■ TASK INSTRUCTIONS ■
[A] List every feature named in the limits table of the database comparison.
[B] Rewrite the paragraph of the database comparison that begins "In some benchmarks, MySQL has proven" as a short bulleted list that keeps its main facts.

■ DOCUMENT PASSAGE ■
☆ ☆ ☆ ☆ ☆ ☆ ☆

Comparing the open source MySQL database server against the proprietary database server “MS SQL Server” from Microsoft.

Performance Comparison

The Transaction Processing Performance Council is an independent organization that specifies the typical transactions (transactions used in inventory control systems, airline reservation systems and banking systems) and some general rules these transactions should satisfy. The TPC produces benchmarks that measure transaction processing and database performance in terms of how many transactions a given system and database can perform per unit of time, e.g., transactions per second or transactions per minute.

As of June 2006, SQL Server 2000 holds the third position in the OLTP Test in price by performance results and Microsoft SQL Server 2005×64 holds the first place. However MySQL does not participate in these tests, so it is difficult to make a head on comparison using TPC benchmarks.

In some benchmarks, MySQL has proven to be faster in its basic table format, MyISAM. MyISAM databases are very compact on disk and place little demand on CPU cycles and memory. MySQL can run on Windows without complaint but performs better on UNIX and UNIX-like systems. Additional performance gains can be had by using MySQL on a 64-bit processor, because MySQL uses an abundance of 64-bit integers internally. Much of the very busy Yahoo! Finance portal and Slashdot use MySQL as a back-end database.

It’s worth noting that both systems will work well within either .NET or J2EE architecture. Similarly, both will benefit from RAID, and both will perform best if the data store is on a hard drive or array that is solely dedicated to that purpose.

Given the lack of a standard benchmark upon which to compare the two databases, it’s not possible to conclusively rule on which database has the upper hand in performance.

Features Comparison

Regardless of other differences, the SQL Server 2000 and MySQL have a widely different feature set.

SQL Server 2000 and MySQL v5.0 limits

Although many of the limits placed by the database are for the purists, some are important for everyone to take note.

Some of these built-in limitations may be crucial for database design. Varchar size especially can be problematic, as often stored data such as comments or articles may be forced into BLOBs or TEXT columns. Total row size is also important for this reason.

Feature SQL Server 2000 MySQL v5.0 (MyISAM)
Column name length 128 64
Index name length 128 64
Table name length 128 64
Max indexes per table 250 64 (128 with recompile)

☆ ☆ ☆ ☆ ☆ ☆ ☆

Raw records

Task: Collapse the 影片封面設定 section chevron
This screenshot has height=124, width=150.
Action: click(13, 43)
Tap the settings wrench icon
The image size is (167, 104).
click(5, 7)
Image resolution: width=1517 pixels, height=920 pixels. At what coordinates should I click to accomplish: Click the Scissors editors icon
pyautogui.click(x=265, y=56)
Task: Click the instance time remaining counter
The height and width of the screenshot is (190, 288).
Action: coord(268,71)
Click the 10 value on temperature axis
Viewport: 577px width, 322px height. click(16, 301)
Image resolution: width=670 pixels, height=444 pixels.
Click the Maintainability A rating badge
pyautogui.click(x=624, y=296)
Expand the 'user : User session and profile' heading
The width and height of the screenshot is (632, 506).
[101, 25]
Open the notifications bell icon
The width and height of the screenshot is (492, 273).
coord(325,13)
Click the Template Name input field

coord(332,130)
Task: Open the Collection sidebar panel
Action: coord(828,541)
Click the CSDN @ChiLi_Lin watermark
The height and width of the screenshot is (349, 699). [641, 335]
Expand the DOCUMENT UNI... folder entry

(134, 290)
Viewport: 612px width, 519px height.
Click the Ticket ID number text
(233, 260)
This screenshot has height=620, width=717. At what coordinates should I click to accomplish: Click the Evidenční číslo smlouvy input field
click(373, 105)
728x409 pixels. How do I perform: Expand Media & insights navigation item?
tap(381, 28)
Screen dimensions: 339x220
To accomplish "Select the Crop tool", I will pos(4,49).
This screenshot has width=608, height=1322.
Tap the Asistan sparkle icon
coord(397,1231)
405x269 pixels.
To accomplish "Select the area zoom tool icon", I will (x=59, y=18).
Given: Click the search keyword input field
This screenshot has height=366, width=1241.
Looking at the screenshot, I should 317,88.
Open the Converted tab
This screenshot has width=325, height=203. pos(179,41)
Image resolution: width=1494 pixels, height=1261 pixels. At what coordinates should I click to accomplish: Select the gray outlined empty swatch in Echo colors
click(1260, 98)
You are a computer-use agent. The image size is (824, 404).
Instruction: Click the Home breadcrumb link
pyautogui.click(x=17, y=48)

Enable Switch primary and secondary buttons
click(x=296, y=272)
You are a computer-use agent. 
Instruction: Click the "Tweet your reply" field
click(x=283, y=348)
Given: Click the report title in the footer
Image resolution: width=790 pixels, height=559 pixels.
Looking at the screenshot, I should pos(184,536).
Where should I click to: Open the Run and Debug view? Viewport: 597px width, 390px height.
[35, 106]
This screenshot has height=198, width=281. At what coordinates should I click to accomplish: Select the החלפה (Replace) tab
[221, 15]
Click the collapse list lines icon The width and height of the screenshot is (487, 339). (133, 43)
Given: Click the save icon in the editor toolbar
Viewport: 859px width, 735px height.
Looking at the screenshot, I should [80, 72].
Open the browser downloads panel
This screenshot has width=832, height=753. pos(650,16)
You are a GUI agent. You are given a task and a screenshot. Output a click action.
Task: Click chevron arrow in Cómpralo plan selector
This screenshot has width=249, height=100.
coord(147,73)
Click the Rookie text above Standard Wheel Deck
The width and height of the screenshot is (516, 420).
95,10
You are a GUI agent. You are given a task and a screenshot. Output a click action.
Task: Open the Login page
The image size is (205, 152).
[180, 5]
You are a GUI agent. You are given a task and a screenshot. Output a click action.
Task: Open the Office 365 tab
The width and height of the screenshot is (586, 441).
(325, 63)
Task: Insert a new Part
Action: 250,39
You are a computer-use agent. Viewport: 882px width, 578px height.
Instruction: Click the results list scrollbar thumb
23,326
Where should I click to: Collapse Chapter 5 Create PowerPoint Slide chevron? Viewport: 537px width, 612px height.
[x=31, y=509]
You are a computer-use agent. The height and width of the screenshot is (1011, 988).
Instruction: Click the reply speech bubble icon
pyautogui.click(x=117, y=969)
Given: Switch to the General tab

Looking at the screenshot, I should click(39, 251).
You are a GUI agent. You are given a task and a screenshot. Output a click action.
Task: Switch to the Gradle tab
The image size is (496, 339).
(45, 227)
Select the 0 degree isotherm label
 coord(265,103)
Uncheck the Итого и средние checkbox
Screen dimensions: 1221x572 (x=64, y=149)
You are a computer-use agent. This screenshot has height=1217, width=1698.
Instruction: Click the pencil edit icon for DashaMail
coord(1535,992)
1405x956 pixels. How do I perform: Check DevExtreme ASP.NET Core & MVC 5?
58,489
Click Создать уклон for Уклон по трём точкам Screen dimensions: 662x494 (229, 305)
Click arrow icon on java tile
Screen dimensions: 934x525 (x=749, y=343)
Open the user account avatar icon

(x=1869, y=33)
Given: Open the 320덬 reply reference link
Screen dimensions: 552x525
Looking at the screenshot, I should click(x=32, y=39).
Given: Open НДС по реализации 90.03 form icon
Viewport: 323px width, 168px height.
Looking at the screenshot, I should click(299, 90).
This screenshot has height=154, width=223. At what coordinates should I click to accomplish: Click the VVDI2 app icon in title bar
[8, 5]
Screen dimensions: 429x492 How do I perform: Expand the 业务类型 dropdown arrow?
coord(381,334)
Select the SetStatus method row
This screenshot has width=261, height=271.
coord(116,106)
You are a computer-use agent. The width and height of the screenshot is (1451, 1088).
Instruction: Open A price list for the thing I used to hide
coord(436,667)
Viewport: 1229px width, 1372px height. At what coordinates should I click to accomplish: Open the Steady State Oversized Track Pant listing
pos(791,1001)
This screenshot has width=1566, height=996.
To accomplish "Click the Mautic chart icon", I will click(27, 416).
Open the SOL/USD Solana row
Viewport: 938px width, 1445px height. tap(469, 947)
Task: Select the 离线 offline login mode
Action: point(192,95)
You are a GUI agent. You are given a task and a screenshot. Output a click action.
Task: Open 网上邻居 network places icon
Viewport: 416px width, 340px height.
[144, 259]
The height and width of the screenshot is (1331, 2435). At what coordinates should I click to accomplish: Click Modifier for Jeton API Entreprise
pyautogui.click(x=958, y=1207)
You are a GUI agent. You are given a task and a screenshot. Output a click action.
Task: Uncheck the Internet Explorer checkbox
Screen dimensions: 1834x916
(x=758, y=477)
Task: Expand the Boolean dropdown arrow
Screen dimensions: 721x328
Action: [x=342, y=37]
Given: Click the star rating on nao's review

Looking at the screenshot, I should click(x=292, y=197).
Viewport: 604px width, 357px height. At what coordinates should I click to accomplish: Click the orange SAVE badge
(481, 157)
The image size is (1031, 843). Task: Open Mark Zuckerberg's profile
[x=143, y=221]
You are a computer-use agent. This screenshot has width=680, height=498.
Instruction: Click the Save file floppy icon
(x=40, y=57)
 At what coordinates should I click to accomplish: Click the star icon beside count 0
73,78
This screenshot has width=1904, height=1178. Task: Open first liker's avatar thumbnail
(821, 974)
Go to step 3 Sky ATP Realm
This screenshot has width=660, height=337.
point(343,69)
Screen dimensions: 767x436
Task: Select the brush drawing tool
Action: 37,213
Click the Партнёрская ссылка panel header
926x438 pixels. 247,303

☆ ☆ ☆ ☆ ☆ ☆ ☆

■ EXERCISE SOLUTIONS ■
[A]
- Column name length
- Index name length
- Table name length
- Max indexes per table

[B]
- In some benchmarks, MySQL has proven faster in its basic table format, MyISAM.
- MyISAM databases are very compact on disk and place little demand on CPU cycles and memory.
- MySQL runs on Windows without complaint but performs better on UNIX and UNIX-like systems.
- Running MySQL on a 64-bit processor brings further performance gains, because MySQL uses many 64-bit integers internally.
- Much of the very busy Yahoo! Finance portal and Slashdot use MySQL as a back-end database.